We usually talk with extreme ease about the characteristic tone of this or that guitarist and we usually always say that that tone is based exclusively on that guy’s way of playing, but Peter Green, besides his incredible talent on the 6-string, adds to his sound something exceptional and unique that sets him apart from the other guitarists of his time. Peter Green didn’t sound like any of his contemporaries, and what is more, his ‘59 Gibson Les Paul Standard didn’t sound like any of the Les Pauls; and we mean that literally. All of it, likely by chance or a mistake by the luthier.

There are 2 stories going around about why ‘Greeny’ wound up with such an amazing sound: one says that it was Green himself who decided to turn the pickups around on his Les Paul to get a special sound, while the most likely says that it was some sort of mistake by the guy fitting the pickups  who turned one of them around, creating that sound in the mid-position as if out of phase so characteristic of the first Fleetwood Mac.
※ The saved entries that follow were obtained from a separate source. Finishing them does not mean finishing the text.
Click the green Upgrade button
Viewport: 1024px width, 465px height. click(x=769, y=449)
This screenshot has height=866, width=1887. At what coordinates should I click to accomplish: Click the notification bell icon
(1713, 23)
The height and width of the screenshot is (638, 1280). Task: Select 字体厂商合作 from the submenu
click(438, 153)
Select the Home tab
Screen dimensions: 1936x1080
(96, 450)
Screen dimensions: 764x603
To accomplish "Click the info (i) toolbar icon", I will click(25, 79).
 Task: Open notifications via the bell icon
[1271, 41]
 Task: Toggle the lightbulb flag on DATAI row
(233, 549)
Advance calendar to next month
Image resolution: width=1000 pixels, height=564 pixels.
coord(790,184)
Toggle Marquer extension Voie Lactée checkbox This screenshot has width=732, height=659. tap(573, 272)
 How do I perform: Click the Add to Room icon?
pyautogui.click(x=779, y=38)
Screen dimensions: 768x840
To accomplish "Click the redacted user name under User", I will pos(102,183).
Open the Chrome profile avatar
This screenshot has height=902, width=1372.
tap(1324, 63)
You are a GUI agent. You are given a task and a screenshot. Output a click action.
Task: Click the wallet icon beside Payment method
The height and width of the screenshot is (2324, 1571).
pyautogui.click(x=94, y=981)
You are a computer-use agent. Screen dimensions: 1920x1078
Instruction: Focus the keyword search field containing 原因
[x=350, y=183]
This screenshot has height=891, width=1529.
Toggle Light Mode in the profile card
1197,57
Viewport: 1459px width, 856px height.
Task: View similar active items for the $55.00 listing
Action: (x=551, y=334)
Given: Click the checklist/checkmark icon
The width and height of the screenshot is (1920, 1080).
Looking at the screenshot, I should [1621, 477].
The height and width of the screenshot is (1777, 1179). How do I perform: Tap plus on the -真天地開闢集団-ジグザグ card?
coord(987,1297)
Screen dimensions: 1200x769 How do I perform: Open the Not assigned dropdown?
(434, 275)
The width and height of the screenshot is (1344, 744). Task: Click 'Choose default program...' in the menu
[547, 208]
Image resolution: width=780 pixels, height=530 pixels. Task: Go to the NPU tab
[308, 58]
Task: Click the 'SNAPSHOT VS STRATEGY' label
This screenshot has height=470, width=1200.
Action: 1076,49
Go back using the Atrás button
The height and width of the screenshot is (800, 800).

There’s also the possibility that it was a factory error and the guitar’s pickup sold already fitted like that...we’ll never know; it forms part of the legend and the musical literature of the 60s that we love so much. What we do know is that we’re talking of likely the most famous electric guitar of all time, and perhaps there’s someone who doesn’t know why. Here are some reasons:

1. It’s a ‘59 Gibson Les Paul Standard, the most prized piece in our world.

2. It turns out it landed in the hands of one of the best guitarists of all time, Peter Green, founder, using it on almost every song, of one of the most famous, best-selling bands  in history, Fleetwood Mac.

3. Peter Green sells his guitar in the 70s, for a laughable price, , as if from a magic object with its own powers made the deal, to a young fellow who seems to play quite well. The young fellow was a die-hard Green fan, his name was Gary Moore, who went on to become a worldwide star...and one of the most remarkable guitarists of our time.


4. Many decades later, contrary to other historic guitars that end up hanging from millionaires wall, or as sad pieces in a museum, a collectionist sells the guitar to a guitarist ( unheard of until then).

5. Ah, I have forgotten. The name of the player who bought the guitar is Kirk Hammett of Metallica, and he’s one of the best around.


With such a story behind us, pardon me for not having told you much , but apart from all this he used amplifiers like Orange, Marshall, of the AC30 from Vox, he’s also been seen with a Stratocaster, and especially with a Fender VI, a hybrid of bass and guitar he used in many shows,..but of course, beside that Gibson Les Paul Standard from 1959, everything else seems drab.